Bei Raab wird auch die Arschbombe zur Kür

„Anonyme Samenspende – in Köln heißt das Karneval“, „sieben Milliarden Menschen gibt es jetzt; die jahrzehntelange Arbeit von Boris Becker zahlt sich aus“, „Stichwort Führerschein: der Idiotentest soll einfacher werden; gute Nachricht für Marco Reus“, „Helmut Berger ist der Bill Kaulitz der 60er Jahre, nur nicht ganz so schwul“: eine Liste der „besten Witze“, die Pro Sieben zur letzten Sendung von Stefan Raabs Late-Night-Show „TV total“ am vergangenen Mittwoch veröffentlich hat, umreißt tatsächlich treffend eine Sorte von Humor, die man entweder als boshaft und politisch unkorrekt oder auch gleich als postpubertär beschreiben kann.

Das ergänzte sich sehr schlüssig mit Showideen, die stets wirkten wie frisch von einem Kindergeburtstag: die Wok-Rennfahrten im Rodel-Eiskanal, eine „Arschbomben“-Kür beim Turmspringen vom Zehn-Meter-Brett, die Promi-Pokernacht als Live-Übertragung – kein anderer Showmaster und kein anderer Sender pflegten so konsequent Unterhaltungsformate, die sich programmatisch vor allem an Menschen wandten, die mit 34 oder 29 Jahren vor allem bereuen, keine 17 mehr zu sein.

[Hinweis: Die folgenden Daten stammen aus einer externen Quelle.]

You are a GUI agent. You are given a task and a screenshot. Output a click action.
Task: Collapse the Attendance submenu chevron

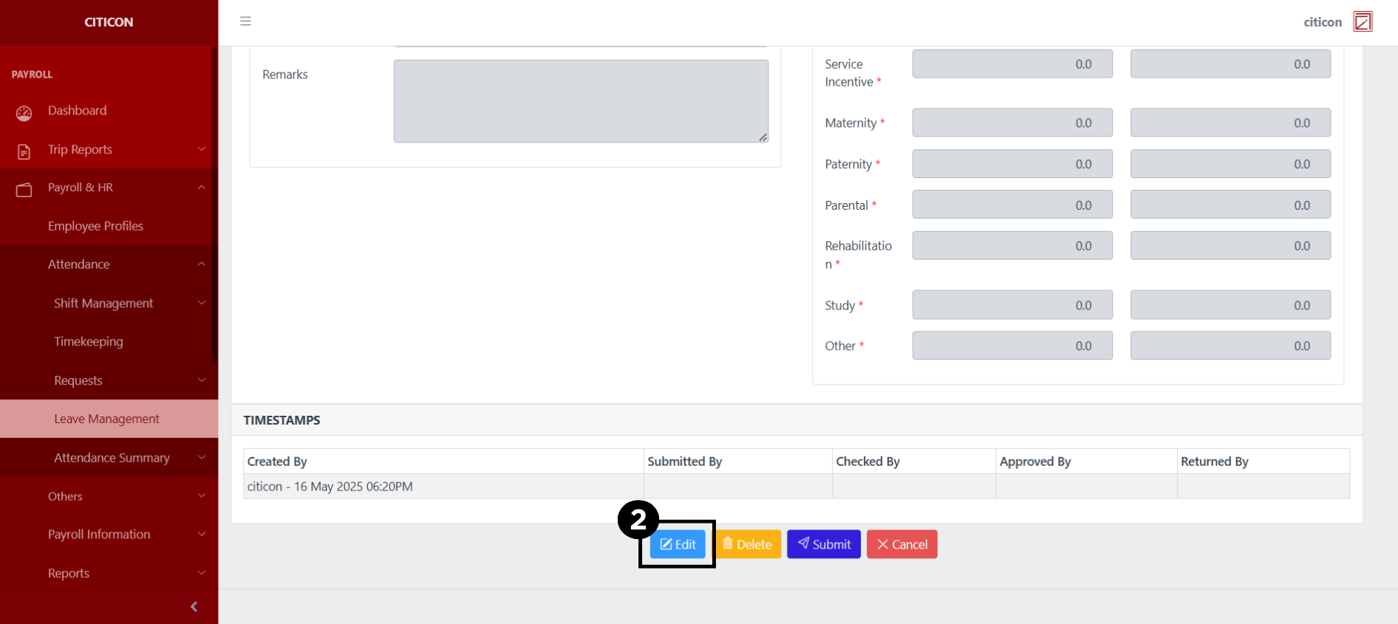[x=201, y=264]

Es überrascht darum nicht, dass Pro Sieben im kommenden Jahr an den frei werdenden Showplätzen in seinem Programm das Moderatoren-Duo Joko und Klaas einsetzt. Die beiden Entertainer sind rund fünfzehn Jahre jünger als Raab und haben dessen Humor insofern perfektioniert, dass sie nicht nur über alles und jeden mit beißender Ironie herziehen, sondern sich vor allem auch gewagtesten Selbstexperimenten aussetzen; zum Beispiel in ihrem Montagabend-Format „Circus Halligalli“. Im Pro-Sieben-Entertainment-Deutsch heißt das dann zum Beispiel: „die völlig bekloppte Popel-Challenge“ oder „der total durchgeknallte Stromschlag-Contest“.

Joko und Klaas sind würdige Nachfolger

Joachim Winterscheidt und Klaas Heuer-Umlauf sind allerdings insofern schon eine TV-Entertainer-Generation weiter als ihr Vorbild Stefan Raab, als sie keine Scheu haben, sich vor der Kamera auch der totalen Lächerlichkeit preiszugeben. So etwas gehörte eigentlich nie zum Programm des Entertainers Raab; Selbstironie ist ihm weitgehend fremd. Gerade seine Show „Schlag den Raab“ machte dies immer wieder deutlich: Im stundenlangen körperlich-geistigen Wettkampf mit einem Herausforderer aus dem Publikum wäre er nie auf die Idee gekommen, freiwillig einen Punkt abzugeben. Sein immenser Wille, den Abend zu gewinnen, ist ihm jederzeit im Gesicht abzulesen. Diese Show war ihm richtig ernst. Und womöglich ist es just dieses Quantum Ernst, was Raabs Wettkämpfe tatsächlich spannend machte, während die Spirenzchen von Joko und Klaas immer ein wenig beliebig bleiben.

Und dann war da noch etwas, was Stefan Raab in seiner bis zu diesem Samstag knapp 30-jährigen TV-Karriere immer sehr ernsthaft betrieb: die Musik. Mit seinem alljährlichen „Bundesvision Song Contest“ hat er ein Forum für junge deutsche Popmusik geschaffen, das auch ARD oder ZDF zieren würde. Und 2010 bescherte ausgerechnet er als Mann der Privaten dem öffentlich-rechtlichen Ersten mit der unter seiner Regie entdeckten Lena Meyer-Landrut jenen Erfolg beim Eurovision Song Contest, den es vermutlich die nächsten zwei, drei Jahrzehnte so schnell nicht wiedergeben wird.

Da hatte er einfach das richtige Näschen, den treffsicheren Instinkt gehabt. So wie ihm dann prompt gleich darauf jedweder Instinkt verloren ging. Lena im folgenden Jahr gleich wieder für Deutschland beim ESC antreten zu lassen, war eine typische Raab-Idee. Sie ging daneben. Mit guten wie mit schlechten Ideen hat das TV-Total-Tier Stefan Raab jedenfalls sich bekannt und seinem Sender Pro Sieben einen Namen gemacht. „Du hattest immer einen Sinn für das perfekte Timing“, sagte ihm Geschäftsführer Wolfgang Link am Mittwoch zum Abschied. „Du gehst auf dem Höhepunkt.“ Tja, Pro Sieben: nun ist guter Rat teuer.